## TEXT EXCERPT
----

Hocus Pocus Dominocus, The Spirits are about Speak

About Me

Pissing all over tradition for over 15 years and counting
This little big band made quite an international stink for a few years in the mid to late '90's...not bad for a little label that basically was selling records out of the trunk of a car.
Although the band was widely reviewed, praised and damned, the following review is one of my personal faves, because it was totally unsolicted, and it basically wraps up how I feel about this project very succinctly (especially the fact that the reviewer purchased the record for $1 in a "crap we don't want bin") So this, from "The Frelance Mentalists"(2004):
Some Albums Are the Very Newest Orleans Available
Little Georgie and the Shuffling Hungarians, Roll Up the Rugs and Crank It: Live from Styleen's Rhythm Palace, Syracuse, NY (Queen Bee Brand Records), 1996
Reasons for bad people to hate this record:
1 There are eleven musicians in this band.
2 They play New Orleans-influenced blues and blues-influenced funk and funk-influenced r&b and r&b-influenced spirituals and spiritual-influenced rock and rock-influenced prog and prog-influenced New Orleans music. It is a live album.

----

## RECORDS SHOWN
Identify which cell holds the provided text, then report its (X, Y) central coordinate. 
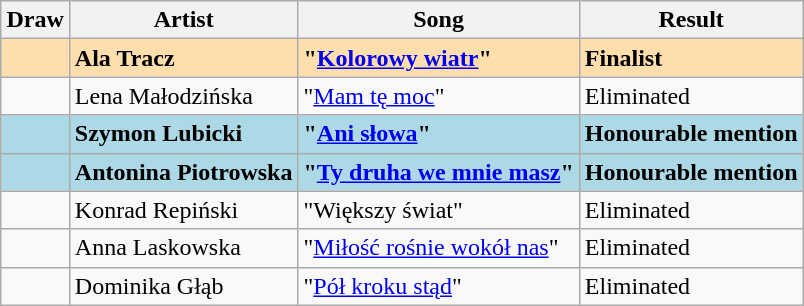
Lena Małodzińska (184, 96)
"Ty druha we mnie masz" (438, 172)
Artist (184, 20)
Song (438, 20)
Antonina Piotrowska (184, 172)
"Większy świat" (438, 210)
Finalist (691, 58)
"Pół kroku stąd" (438, 286)
Dominika Głąb (184, 286)
Result (691, 20)
Konrad Repiński (184, 210)
Ala Tracz (184, 58)
"Mam tę moc" (438, 96)
"Kolorowy wiatr" (438, 58)
Anna Laskowska (184, 248)
Draw (35, 20)
"Ani słowa" (438, 134)
Szymon Lubicki (184, 134)
"Miłość rośnie wokół nas" (438, 248)
Return [x, y] of the center of cell containing provided text 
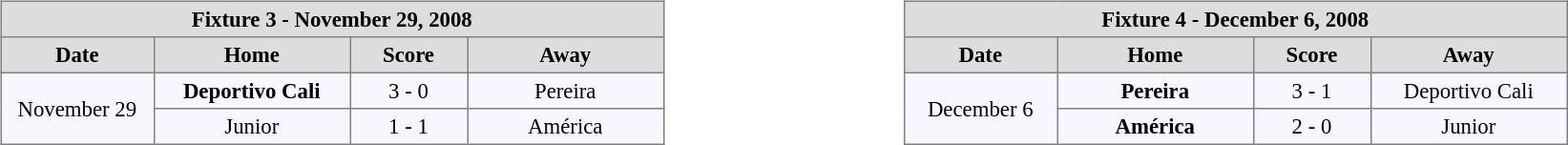
3 - 0 [408, 91]
1 - 1 [408, 127]
2 - 0 [1311, 127]
Fixture 3 - November 29, 2008 [331, 19]
Fixture 4 - December 6, 2008 [1235, 19]
December 6 [980, 109]
November 29 [76, 109]
3 - 1 [1311, 91]
Return (x, y) of the center of cell containing provided text 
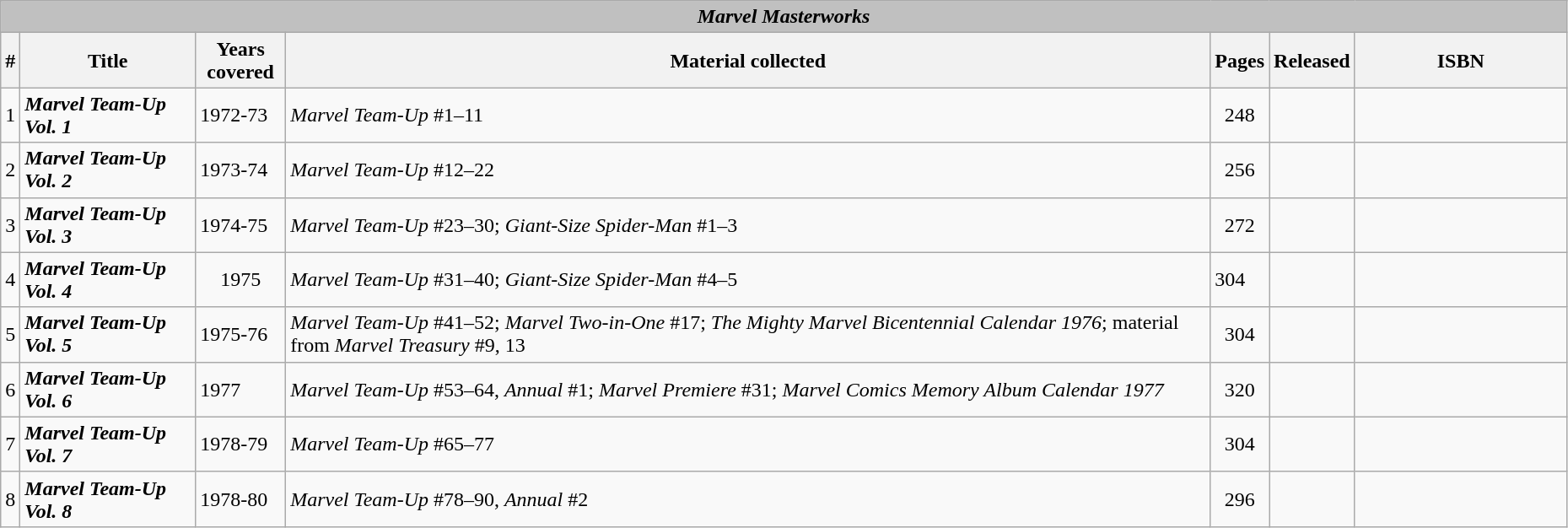
Marvel Team-Up #78–90, Annual #2 (748, 499)
Marvel Team-Up Vol. 3 (108, 224)
ISBN (1461, 61)
Marvel Team-Up #65–77 (748, 444)
# (10, 61)
7 (10, 444)
Marvel Team-Up Vol. 8 (108, 499)
296 (1240, 499)
1978-79 (241, 444)
Marvel Team-Up Vol. 1 (108, 115)
Marvel Team-Up #53–64, Annual #1; Marvel Premiere #31; Marvel Comics Memory Album Calendar 1977 (748, 390)
1977 (241, 390)
Marvel Team-Up #31–40; Giant-Size Spider-Man #4–5 (748, 280)
Marvel Team-Up Vol. 5 (108, 334)
272 (1240, 224)
Marvel Team-Up Vol. 7 (108, 444)
1975 (241, 280)
4 (10, 280)
Marvel Masterworks (784, 17)
Marvel Team-Up #41–52; Marvel Two-in-One #17; The Mighty Marvel Bicentennial Calendar 1976; material from Marvel Treasury #9, 13 (748, 334)
1972-73 (241, 115)
6 (10, 390)
Pages (1240, 61)
Years covered (241, 61)
Marvel Team-Up Vol. 2 (108, 170)
5 (10, 334)
Marvel Team-Up #12–22 (748, 170)
Marvel Team-Up Vol. 4 (108, 280)
Released (1312, 61)
1978-80 (241, 499)
Material collected (748, 61)
Marvel Team-Up #23–30; Giant-Size Spider-Man #1–3 (748, 224)
256 (1240, 170)
1975-76 (241, 334)
248 (1240, 115)
2 (10, 170)
1973-74 (241, 170)
Marvel Team-Up #1–11 (748, 115)
1974-75 (241, 224)
8 (10, 499)
320 (1240, 390)
Marvel Team-Up Vol. 6 (108, 390)
3 (10, 224)
Title (108, 61)
1 (10, 115)
Capture the cell that displays the provided text and extract its [x, y] central coordinate. 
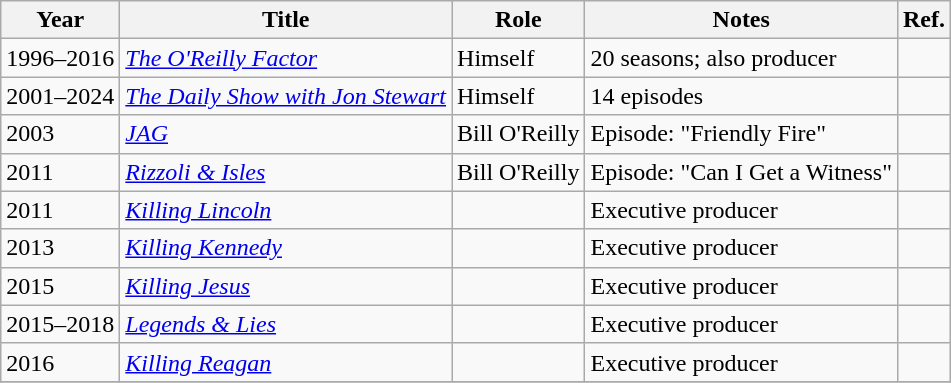
2015 [60, 286]
The Daily Show with Jon Stewart [286, 96]
Killing Reagan [286, 362]
Legends & Lies [286, 324]
2015–2018 [60, 324]
The O'Reilly Factor [286, 58]
Notes [742, 20]
2003 [60, 134]
Ref. [924, 20]
Killing Lincoln [286, 210]
Killing Jesus [286, 286]
2013 [60, 248]
Episode: "Can I Get a Witness" [742, 172]
2016 [60, 362]
Title [286, 20]
Role [518, 20]
Episode: "Friendly Fire" [742, 134]
2001–2024 [60, 96]
14 episodes [742, 96]
Year [60, 20]
JAG [286, 134]
20 seasons; also producer [742, 58]
1996–2016 [60, 58]
Rizzoli & Isles [286, 172]
Killing Kennedy [286, 248]
For the text-containing cell, return its midpoint in (x, y) coordinate format. 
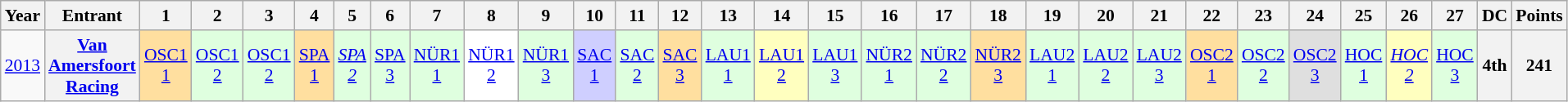
NÜR23 (998, 66)
NÜR11 (438, 66)
SPA3 (390, 66)
HOC1 (1364, 66)
24 (1315, 16)
NÜR22 (944, 66)
12 (679, 16)
10 (594, 16)
Year (23, 16)
21 (1159, 16)
OSC11 (166, 66)
OSC21 (1211, 66)
15 (834, 16)
22 (1211, 16)
HOC3 (1455, 66)
LAU11 (728, 66)
LAU22 (1105, 66)
HOC2 (1409, 66)
SAC2 (637, 66)
2013 (23, 66)
1 (166, 16)
4th (1495, 66)
13 (728, 16)
Entrant (92, 16)
19 (1052, 16)
LAU21 (1052, 66)
23 (1264, 16)
8 (492, 16)
Van Amersfoort Racing (92, 66)
11 (637, 16)
7 (438, 16)
14 (782, 16)
LAU12 (782, 66)
3 (269, 16)
LAU23 (1159, 66)
LAU13 (834, 66)
27 (1455, 16)
DC (1495, 16)
26 (1409, 16)
SPA1 (315, 66)
OSC22 (1264, 66)
18 (998, 16)
SAC1 (594, 66)
4 (315, 16)
20 (1105, 16)
2 (218, 16)
6 (390, 16)
9 (546, 16)
16 (889, 16)
5 (352, 16)
Points (1539, 16)
NÜR12 (492, 66)
241 (1539, 66)
17 (944, 16)
NÜR13 (546, 66)
SPA2 (352, 66)
25 (1364, 16)
OSC23 (1315, 66)
NÜR21 (889, 66)
SAC3 (679, 66)
Extract the [X, Y] coordinate from the center of the cell holding the provided text.  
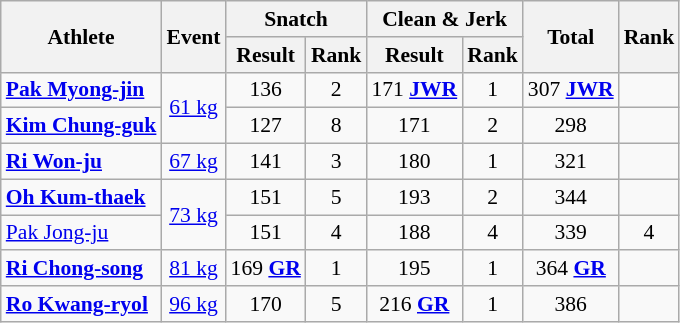
Snatch [296, 19]
171 [414, 126]
67 kg [193, 162]
Kim Chung-guk [82, 126]
216 GR [414, 304]
Ri Chong-song [82, 269]
298 [571, 126]
339 [571, 233]
136 [266, 90]
8 [336, 126]
61 kg [193, 108]
81 kg [193, 269]
Oh Kum-thaek [82, 197]
195 [414, 269]
Clean & Jerk [444, 19]
3 [336, 162]
364 GR [571, 269]
188 [414, 233]
141 [266, 162]
170 [266, 304]
180 [414, 162]
Pak Jong-ju [82, 233]
96 kg [193, 304]
Pak Myong-jin [82, 90]
127 [266, 126]
Ri Won-ju [82, 162]
307 JWR [571, 90]
344 [571, 197]
Ro Kwang-ryol [82, 304]
169 GR [266, 269]
386 [571, 304]
Athlete [82, 36]
73 kg [193, 214]
171 JWR [414, 90]
193 [414, 197]
321 [571, 162]
Event [193, 36]
Total [571, 36]
Determine the [X, Y] coordinate at the center of the cell enclosing the given text.  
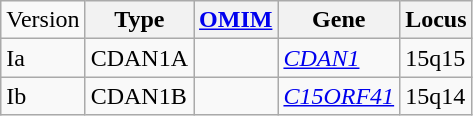
Locus [436, 20]
Ib [43, 96]
Ia [43, 58]
CDAN1 [339, 58]
15q14 [436, 96]
Version [43, 20]
CDAN1A [139, 58]
15q15 [436, 58]
Type [139, 20]
C15ORF41 [339, 96]
CDAN1B [139, 96]
Gene [339, 20]
OMIM [236, 20]
Scan for the cell matching the given text and deliver its [x, y] coordinate at center. 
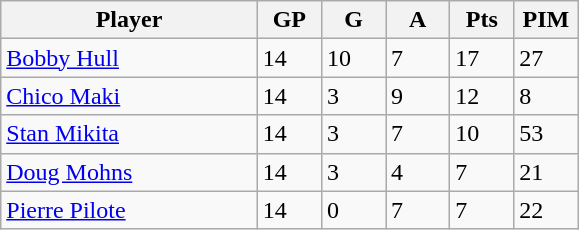
GP [289, 20]
Player [130, 20]
22 [546, 210]
9 [418, 96]
Chico Maki [130, 96]
12 [482, 96]
PIM [546, 20]
Pierre Pilote [130, 210]
8 [546, 96]
27 [546, 58]
17 [482, 58]
21 [546, 172]
53 [546, 134]
0 [353, 210]
Doug Mohns [130, 172]
Stan Mikita [130, 134]
4 [418, 172]
Bobby Hull [130, 58]
Pts [482, 20]
G [353, 20]
A [418, 20]
Scan for the cell matching the given text and deliver its [X, Y] coordinate at center. 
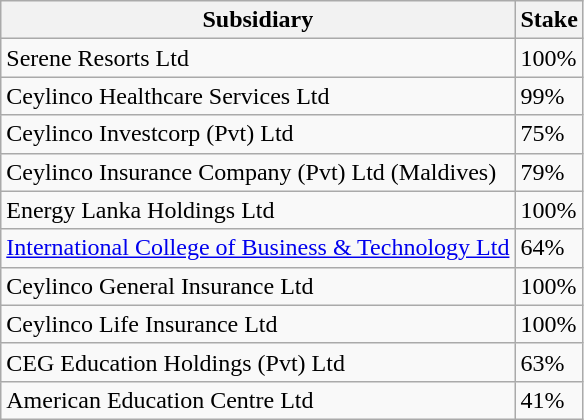
Ceylinco General Insurance Ltd [258, 286]
American Education Centre Ltd [258, 400]
75% [549, 134]
79% [549, 172]
99% [549, 96]
Ceylinco Life Insurance Ltd [258, 324]
International College of Business & Technology Ltd [258, 248]
Ceylinco Healthcare Services Ltd [258, 96]
Ceylinco Insurance Company (Pvt) Ltd (Maldives) [258, 172]
Ceylinco Investcorp (Pvt) Ltd [258, 134]
41% [549, 400]
Stake [549, 20]
Serene Resorts Ltd [258, 58]
Energy Lanka Holdings Ltd [258, 210]
CEG Education Holdings (Pvt) Ltd [258, 362]
63% [549, 362]
Subsidiary [258, 20]
64% [549, 248]
For the text-containing cell, return its midpoint in (X, Y) coordinate format. 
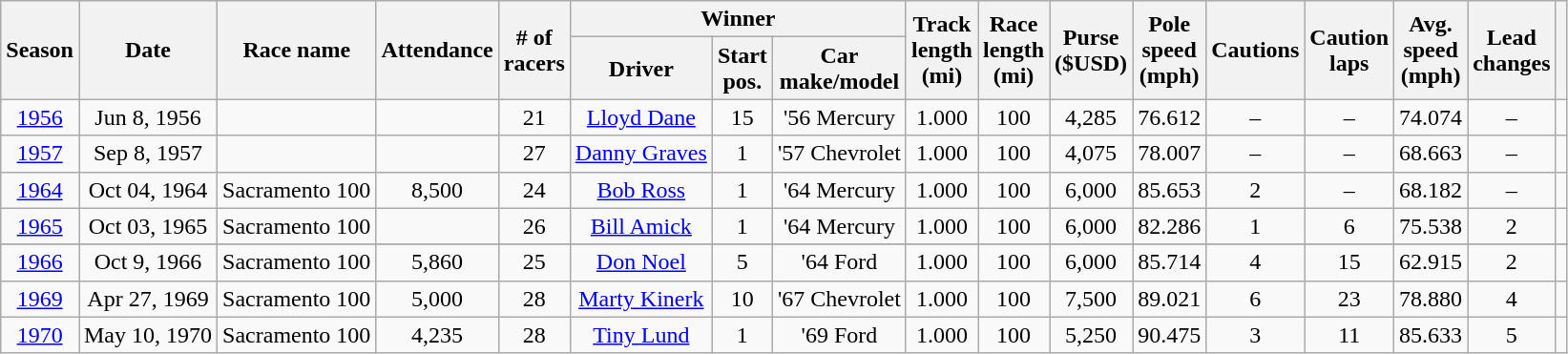
'57 Chevrolet (839, 154)
85.653 (1170, 190)
'56 Mercury (839, 117)
5,860 (437, 262)
Leadchanges (1512, 50)
'69 Ford (839, 335)
Avg.speed(mph) (1432, 50)
21 (534, 117)
Race name (297, 50)
82.286 (1170, 226)
68.182 (1432, 190)
27 (534, 154)
8,500 (437, 190)
85.633 (1432, 335)
78.880 (1432, 299)
May 10, 1970 (147, 335)
Marty Kinerk (641, 299)
Startpos. (742, 69)
Purse($USD) (1092, 50)
# ofracers (534, 50)
Winner (738, 19)
Apr 27, 1969 (147, 299)
1970 (40, 335)
Date (147, 50)
89.021 (1170, 299)
1956 (40, 117)
Polespeed(mph) (1170, 50)
Cautionlaps (1349, 50)
78.007 (1170, 154)
7,500 (1092, 299)
5,250 (1092, 335)
23 (1349, 299)
75.538 (1432, 226)
76.612 (1170, 117)
1964 (40, 190)
25 (534, 262)
'64 Ford (839, 262)
Bill Amick (641, 226)
1957 (40, 154)
Carmake/model (839, 69)
1966 (40, 262)
Oct 9, 1966 (147, 262)
1965 (40, 226)
Oct 03, 1965 (147, 226)
85.714 (1170, 262)
Tiny Lund (641, 335)
'67 Chevrolet (839, 299)
3 (1256, 335)
90.475 (1170, 335)
Season (40, 50)
Bob Ross (641, 190)
26 (534, 226)
74.074 (1432, 117)
24 (534, 190)
Jun 8, 1956 (147, 117)
Racelength(mi) (1014, 50)
Lloyd Dane (641, 117)
Sep 8, 1957 (147, 154)
Driver (641, 69)
4,075 (1092, 154)
11 (1349, 335)
1969 (40, 299)
5,000 (437, 299)
Tracklength(mi) (941, 50)
Attendance (437, 50)
4,235 (437, 335)
68.663 (1432, 154)
Oct 04, 1964 (147, 190)
10 (742, 299)
Danny Graves (641, 154)
Cautions (1256, 50)
62.915 (1432, 262)
4,285 (1092, 117)
Don Noel (641, 262)
Pinpoint the cell where the given text exists, returning its (x, y) midpoint coordinate. 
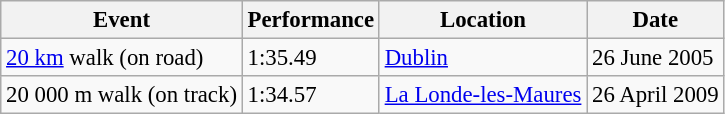
1:34.57 (310, 95)
Location (482, 20)
Dublin (482, 58)
26 April 2009 (656, 95)
La Londe-les-Maures (482, 95)
1:35.49 (310, 58)
20 000 m walk (on track) (122, 95)
Event (122, 20)
26 June 2005 (656, 58)
Performance (310, 20)
20 km walk (on road) (122, 58)
Date (656, 20)
From the cell containing the given text, extract its center point as (X, Y) coordinate. 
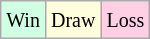
Draw (72, 20)
Win (24, 20)
Loss (126, 20)
Capture the cell that displays the provided text and extract its (x, y) central coordinate. 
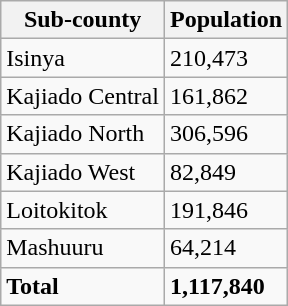
161,862 (226, 96)
191,846 (226, 210)
210,473 (226, 58)
Sub-county (83, 20)
64,214 (226, 248)
Mashuuru (83, 248)
82,849 (226, 172)
1,117,840 (226, 286)
Kajiado North (83, 134)
Population (226, 20)
306,596 (226, 134)
Isinya (83, 58)
Loitokitok (83, 210)
Kajiado Central (83, 96)
Kajiado West (83, 172)
Total (83, 286)
From the cell containing the given text, extract its center point as (x, y) coordinate. 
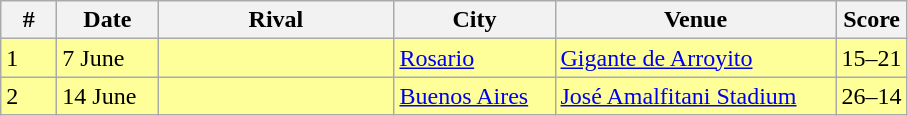
26–14 (872, 96)
Rosario (474, 58)
Rival (276, 20)
Buenos Aires (474, 96)
2 (29, 96)
# (29, 20)
1 (29, 58)
City (474, 20)
15–21 (872, 58)
Score (872, 20)
7 June (108, 58)
José Amalfitani Stadium (696, 96)
Date (108, 20)
Gigante de Arroyito (696, 58)
Venue (696, 20)
14 June (108, 96)
Provide the [X, Y] coordinate of the cell's center where the given text is located.  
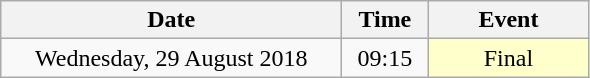
Final [508, 58]
Date [172, 20]
Time [385, 20]
Event [508, 20]
09:15 [385, 58]
Wednesday, 29 August 2018 [172, 58]
Determine the (X, Y) coordinate at the center of the cell enclosing the given text.  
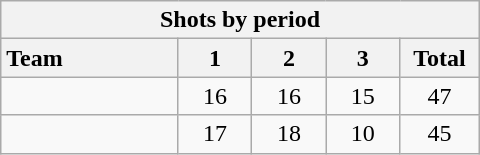
18 (289, 134)
3 (363, 58)
45 (440, 134)
2 (289, 58)
15 (363, 96)
Shots by period (240, 20)
17 (215, 134)
47 (440, 96)
10 (363, 134)
Total (440, 58)
Team (90, 58)
1 (215, 58)
Find where the given text appears and provide that cell's center as (X, Y) coordinate. 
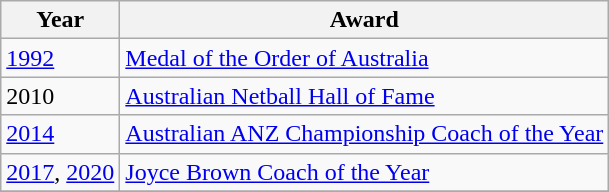
Australian Netball Hall of Fame (364, 96)
1992 (60, 58)
2014 (60, 134)
2017, 2020 (60, 172)
Joyce Brown Coach of the Year (364, 172)
Medal of the Order of Australia (364, 58)
2010 (60, 96)
Award (364, 20)
Australian ANZ Championship Coach of the Year (364, 134)
Year (60, 20)
Locate the cell with the specified text and output its (X, Y) center coordinate. 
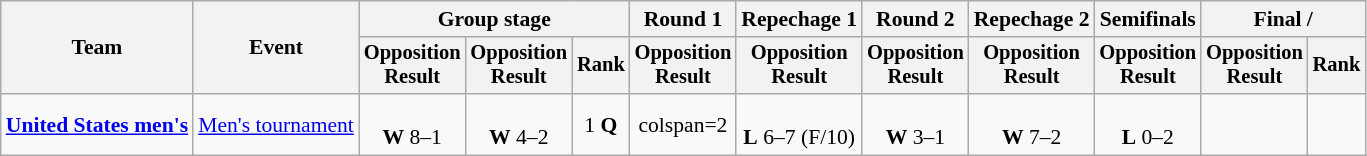
W 7–2 (1032, 124)
United States men's (97, 124)
Repechage 1 (799, 19)
Final / (1283, 19)
Round 1 (684, 19)
W 8–1 (412, 124)
W 3–1 (916, 124)
Group stage (494, 19)
colspan=2 (684, 124)
Event (276, 48)
L 0–2 (1148, 124)
W 4–2 (518, 124)
1 Q (601, 124)
Round 2 (916, 19)
Semifinals (1148, 19)
Men's tournament (276, 124)
L 6–7 (F/10) (799, 124)
Team (97, 48)
Repechage 2 (1032, 19)
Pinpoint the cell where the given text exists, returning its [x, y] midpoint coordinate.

----

## OBJECTIVES
(A) In the entries, rewrite everything from "W 7–2 (1032, 124)" down to "Repechage 2 (1032, 19)" with "Repechage" swapped for "Repêchage", leaving the rest unchanged.
(B) Pick up the text about Little Georgie and the Shuffling Hungarians where it stops.

## RESPONSES PER TASK
(A)
W 7–2 (1032, 124)
United States men's (97, 124)
Repêchage 1 (799, 19)
Final / (1283, 19)
Round 1 (684, 19)
W 8–1 (412, 124)
W 3–1 (916, 124)
Group stage (494, 19)
colspan=2 (684, 124)
Event (276, 48)
L 0–2 (1148, 124)
W 4–2 (518, 124)
1 Q (601, 124)
Round 2 (916, 19)
Semifinals (1148, 19)
Men's tournament (276, 124)
L 6–7 (F/10) (799, 124)
Team (97, 48)
Repêchage 2 (1032, 19)

(B)
3 It is a long album: "Over 2 hours of music on 2 CDs!" It features a long-haired stand-up piano player with a major Dr. John/Bruce Springsteen fixation.
4 The bass player's nickname is "Big Daddy," and he gets to solo.
5 One of the songs here is "When the Saints Go Marching In.
Reasons I love this record:
1 I found it in all its two-disc glory for $1.00 at the Frugal Muse Annex.
2 The band is split into three sections: "The Mighty Men" (guitar bass drums percussion), "The George-O-Lettes" (three background singers), and "The Hungarian Horns" (sax sax brass).
3 George Rossi, the "Little Georgie" of the band's name, has a whole bunch of soul for a jheri-curled white dude.
4 Styleen's is located in Syracuse New York, which apparently is nicknamed "Salt City" for some undoubtedly awesome reason.
5 There are covers of "Thank U Falettinme Be Mice Elf Agin" and "Low Rider" and "Jim Dandy" and "Come Together" (Beatles version) and "Hey Pocky Way" and "Let's Go Get Stoned" and Allen Toussaint's "Hang Tough."
6 It begins with some creepy deepy voice going "You really must try...the sweet potato pie..."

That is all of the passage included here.